- Overview
- Business Objective
- Dataset Details
- Potential Risks and Uncertainty
- Methodology
- Git Structure
- Technical Stack
- Task Assignment
- Exploratory Data Analysis
- Model Development and Evaluation
- Conclusions and Future Directions
- Team Videos
- References
We have access to a dataset of 2111 individuals that records their obesity Level along with 17 attributes related with eating habits, physical condition, and demographics.

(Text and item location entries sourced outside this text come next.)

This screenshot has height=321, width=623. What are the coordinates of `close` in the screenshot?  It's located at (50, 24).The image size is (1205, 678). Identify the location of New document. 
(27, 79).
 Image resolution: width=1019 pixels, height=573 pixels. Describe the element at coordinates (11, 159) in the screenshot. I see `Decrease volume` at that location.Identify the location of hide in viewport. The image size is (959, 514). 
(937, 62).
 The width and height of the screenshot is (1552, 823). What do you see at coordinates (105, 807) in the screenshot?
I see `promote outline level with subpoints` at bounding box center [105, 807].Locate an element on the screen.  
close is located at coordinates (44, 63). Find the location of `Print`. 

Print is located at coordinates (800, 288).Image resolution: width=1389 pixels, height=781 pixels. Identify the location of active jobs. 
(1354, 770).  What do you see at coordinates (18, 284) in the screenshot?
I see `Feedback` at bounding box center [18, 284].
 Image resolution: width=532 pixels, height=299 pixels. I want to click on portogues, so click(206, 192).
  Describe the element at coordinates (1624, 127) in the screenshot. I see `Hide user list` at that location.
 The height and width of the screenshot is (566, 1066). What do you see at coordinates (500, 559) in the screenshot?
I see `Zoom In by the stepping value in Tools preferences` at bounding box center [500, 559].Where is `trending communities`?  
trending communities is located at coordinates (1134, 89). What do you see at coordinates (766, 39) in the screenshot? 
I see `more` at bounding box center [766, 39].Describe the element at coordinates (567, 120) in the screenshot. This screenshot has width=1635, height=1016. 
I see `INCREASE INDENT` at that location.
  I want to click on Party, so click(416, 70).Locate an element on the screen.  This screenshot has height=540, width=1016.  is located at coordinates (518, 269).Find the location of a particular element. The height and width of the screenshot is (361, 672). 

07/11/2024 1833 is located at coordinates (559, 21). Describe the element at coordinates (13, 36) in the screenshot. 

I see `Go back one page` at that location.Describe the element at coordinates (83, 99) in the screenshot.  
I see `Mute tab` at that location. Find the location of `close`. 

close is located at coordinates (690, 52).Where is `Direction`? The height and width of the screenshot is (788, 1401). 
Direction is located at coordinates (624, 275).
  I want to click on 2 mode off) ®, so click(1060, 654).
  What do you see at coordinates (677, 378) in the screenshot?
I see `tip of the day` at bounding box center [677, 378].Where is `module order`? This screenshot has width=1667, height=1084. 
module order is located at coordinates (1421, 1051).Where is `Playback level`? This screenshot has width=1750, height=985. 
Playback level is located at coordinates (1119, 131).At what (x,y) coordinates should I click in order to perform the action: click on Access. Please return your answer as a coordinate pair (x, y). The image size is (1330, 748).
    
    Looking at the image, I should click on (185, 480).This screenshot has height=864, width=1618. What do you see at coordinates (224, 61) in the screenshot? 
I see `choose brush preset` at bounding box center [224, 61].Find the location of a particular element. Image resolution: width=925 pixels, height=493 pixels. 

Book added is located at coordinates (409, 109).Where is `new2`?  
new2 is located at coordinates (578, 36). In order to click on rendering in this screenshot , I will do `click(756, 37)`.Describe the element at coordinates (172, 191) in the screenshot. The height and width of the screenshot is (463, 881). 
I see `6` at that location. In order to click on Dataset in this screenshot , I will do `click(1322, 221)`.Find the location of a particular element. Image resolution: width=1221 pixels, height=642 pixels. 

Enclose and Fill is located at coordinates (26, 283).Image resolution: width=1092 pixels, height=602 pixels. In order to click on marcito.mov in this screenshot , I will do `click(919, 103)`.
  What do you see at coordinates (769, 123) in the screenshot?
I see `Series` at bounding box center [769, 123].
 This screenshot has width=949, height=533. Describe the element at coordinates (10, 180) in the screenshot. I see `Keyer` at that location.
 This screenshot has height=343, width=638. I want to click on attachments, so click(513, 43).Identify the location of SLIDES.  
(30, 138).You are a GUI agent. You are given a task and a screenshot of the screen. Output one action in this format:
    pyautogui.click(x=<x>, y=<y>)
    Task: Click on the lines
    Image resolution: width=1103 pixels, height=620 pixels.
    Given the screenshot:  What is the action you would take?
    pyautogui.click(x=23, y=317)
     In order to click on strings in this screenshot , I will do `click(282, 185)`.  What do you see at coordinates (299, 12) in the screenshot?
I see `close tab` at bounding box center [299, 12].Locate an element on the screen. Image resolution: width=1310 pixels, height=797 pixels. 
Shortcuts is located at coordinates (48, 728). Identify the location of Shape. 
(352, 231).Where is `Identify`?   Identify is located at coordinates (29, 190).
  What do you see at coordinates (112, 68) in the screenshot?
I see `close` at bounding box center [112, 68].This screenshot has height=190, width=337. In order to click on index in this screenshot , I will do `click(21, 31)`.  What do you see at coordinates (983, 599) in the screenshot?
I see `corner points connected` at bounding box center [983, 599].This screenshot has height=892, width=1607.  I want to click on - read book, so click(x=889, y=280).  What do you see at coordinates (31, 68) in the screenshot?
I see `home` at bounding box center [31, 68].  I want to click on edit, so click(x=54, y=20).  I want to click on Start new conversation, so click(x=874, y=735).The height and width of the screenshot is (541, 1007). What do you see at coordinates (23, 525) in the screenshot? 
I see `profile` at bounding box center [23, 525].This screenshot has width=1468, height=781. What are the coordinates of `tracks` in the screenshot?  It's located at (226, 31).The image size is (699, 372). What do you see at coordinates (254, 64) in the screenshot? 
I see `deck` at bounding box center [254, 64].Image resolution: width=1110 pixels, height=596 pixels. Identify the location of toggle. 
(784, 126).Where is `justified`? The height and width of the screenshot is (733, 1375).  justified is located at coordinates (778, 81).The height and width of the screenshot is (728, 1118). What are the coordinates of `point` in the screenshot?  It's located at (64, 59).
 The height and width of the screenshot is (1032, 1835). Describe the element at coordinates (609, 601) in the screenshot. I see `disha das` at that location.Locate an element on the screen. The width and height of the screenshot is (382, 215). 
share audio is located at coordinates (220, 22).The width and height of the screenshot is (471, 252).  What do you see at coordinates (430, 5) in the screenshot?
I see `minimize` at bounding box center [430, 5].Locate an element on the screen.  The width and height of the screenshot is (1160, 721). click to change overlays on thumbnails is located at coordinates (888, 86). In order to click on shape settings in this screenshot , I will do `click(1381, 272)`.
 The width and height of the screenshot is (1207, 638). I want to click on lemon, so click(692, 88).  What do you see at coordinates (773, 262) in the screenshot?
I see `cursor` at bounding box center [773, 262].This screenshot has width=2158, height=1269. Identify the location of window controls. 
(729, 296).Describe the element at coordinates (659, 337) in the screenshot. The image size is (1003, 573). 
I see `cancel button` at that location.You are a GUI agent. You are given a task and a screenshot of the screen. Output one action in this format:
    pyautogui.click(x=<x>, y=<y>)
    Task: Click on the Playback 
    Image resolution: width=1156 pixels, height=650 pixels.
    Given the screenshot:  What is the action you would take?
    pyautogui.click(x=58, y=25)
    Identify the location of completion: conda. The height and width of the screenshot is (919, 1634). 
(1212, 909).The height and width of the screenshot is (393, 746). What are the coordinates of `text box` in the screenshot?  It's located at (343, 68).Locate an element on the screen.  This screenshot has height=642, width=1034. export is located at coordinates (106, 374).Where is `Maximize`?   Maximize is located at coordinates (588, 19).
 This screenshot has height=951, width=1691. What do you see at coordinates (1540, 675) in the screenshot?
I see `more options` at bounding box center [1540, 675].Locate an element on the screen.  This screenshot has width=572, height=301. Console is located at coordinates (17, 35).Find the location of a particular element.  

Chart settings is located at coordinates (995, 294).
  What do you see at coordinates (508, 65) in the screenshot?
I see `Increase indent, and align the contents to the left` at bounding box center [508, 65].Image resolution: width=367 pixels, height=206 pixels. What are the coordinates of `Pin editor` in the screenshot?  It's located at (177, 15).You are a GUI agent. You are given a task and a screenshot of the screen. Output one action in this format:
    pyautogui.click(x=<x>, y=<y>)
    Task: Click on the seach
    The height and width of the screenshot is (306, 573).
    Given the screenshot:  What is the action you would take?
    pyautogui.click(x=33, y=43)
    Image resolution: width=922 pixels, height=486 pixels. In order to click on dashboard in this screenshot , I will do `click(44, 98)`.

World Health Organization (WHO) is interested in understanding key features associated with obsesity levels in three different locations - Mexico, Peru and Colombia. Using the provied dataset, we want to understand the main factors that contribute to obesity levels. Once the top factors are identified, WHO can make a decision about focusing educational initiatives and allocating financial resources towards the identified factors in order to achieve the most improvement in health outcomes.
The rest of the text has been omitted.